Depending on the translation we follow, today’s passage from Hebrews tells us the repeated Jewish sacrifices could not “bring the worshipers to perfection,” or bring them to “what is the end.” But by Jesus’ one sacrifice we have been “sanctified” or “consecrated,” or “made holy.” Tomorrow will say Jesus has “achieved the eternal perfection of all who are sanctified,” or “made perfect forever those who are being consecrated,” or “brought those who are sanctified to what is perfect forever.”
Hebrews is certainly saying that more is taking place in the Mass than we may be aware of. What is it? Are we “made perfect” by the Mass? That contradicts experience — unless we see “perfection,” not as moral conduct, but as a condition or state of being that is the “end” God always had in mind for us, and that the Jewish rituals just “foreshadowed.” Have we in fact been “brought to perfection” and “made holy” in a way we don’t think about?

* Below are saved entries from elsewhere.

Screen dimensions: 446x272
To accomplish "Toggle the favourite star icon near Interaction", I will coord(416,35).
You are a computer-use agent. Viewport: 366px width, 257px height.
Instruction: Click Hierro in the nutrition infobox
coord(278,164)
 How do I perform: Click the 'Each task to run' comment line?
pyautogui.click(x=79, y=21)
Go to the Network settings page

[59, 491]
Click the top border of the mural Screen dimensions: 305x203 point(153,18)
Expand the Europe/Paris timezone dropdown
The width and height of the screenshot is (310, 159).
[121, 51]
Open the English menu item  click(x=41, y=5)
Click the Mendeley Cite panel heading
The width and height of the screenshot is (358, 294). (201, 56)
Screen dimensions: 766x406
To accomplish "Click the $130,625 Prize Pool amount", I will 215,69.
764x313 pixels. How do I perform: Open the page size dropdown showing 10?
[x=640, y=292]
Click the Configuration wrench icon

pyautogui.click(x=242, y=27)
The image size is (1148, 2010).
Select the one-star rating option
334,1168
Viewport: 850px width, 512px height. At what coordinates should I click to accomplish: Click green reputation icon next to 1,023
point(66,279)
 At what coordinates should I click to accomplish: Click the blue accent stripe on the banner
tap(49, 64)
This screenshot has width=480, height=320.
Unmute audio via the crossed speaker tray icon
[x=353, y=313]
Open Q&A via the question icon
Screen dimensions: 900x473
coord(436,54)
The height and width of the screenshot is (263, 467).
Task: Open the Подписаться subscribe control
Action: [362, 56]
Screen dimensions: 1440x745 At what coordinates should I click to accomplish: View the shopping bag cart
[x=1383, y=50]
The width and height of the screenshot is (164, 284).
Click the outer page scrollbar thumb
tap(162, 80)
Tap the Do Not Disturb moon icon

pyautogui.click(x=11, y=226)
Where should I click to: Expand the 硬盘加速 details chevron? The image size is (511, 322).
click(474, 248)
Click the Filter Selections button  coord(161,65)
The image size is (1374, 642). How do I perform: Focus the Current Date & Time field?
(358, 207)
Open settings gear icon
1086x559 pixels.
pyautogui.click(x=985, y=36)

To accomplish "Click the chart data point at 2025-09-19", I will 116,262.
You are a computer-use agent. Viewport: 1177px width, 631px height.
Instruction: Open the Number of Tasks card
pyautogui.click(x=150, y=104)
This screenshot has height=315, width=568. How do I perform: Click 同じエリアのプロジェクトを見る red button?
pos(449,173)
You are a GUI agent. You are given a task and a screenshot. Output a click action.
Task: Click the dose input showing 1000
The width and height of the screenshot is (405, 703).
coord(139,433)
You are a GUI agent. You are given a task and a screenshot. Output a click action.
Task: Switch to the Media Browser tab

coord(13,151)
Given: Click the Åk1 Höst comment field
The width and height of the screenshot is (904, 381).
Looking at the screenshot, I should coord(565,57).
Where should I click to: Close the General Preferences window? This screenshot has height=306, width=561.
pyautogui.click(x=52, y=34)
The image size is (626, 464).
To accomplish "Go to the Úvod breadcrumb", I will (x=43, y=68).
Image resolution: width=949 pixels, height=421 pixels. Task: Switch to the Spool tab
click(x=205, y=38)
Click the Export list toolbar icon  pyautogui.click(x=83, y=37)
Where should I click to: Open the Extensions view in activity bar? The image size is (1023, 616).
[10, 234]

What does the Mass give us “once and for all” that every other ritual in every other religion may express our desire for, but simply cannot give? Hebrews 10:11-18 will tell us. But don’t peek. Meditate on the question today. Here are two hints:
“If the worshipers were made perfect by those sacrifices, they would no longer have felt guilt, and would have stopped offering them.”
“Sacrifices and offerings you have not desired, but a body you have prepared for me.”
What light do these texts cast on our understanding of Mass?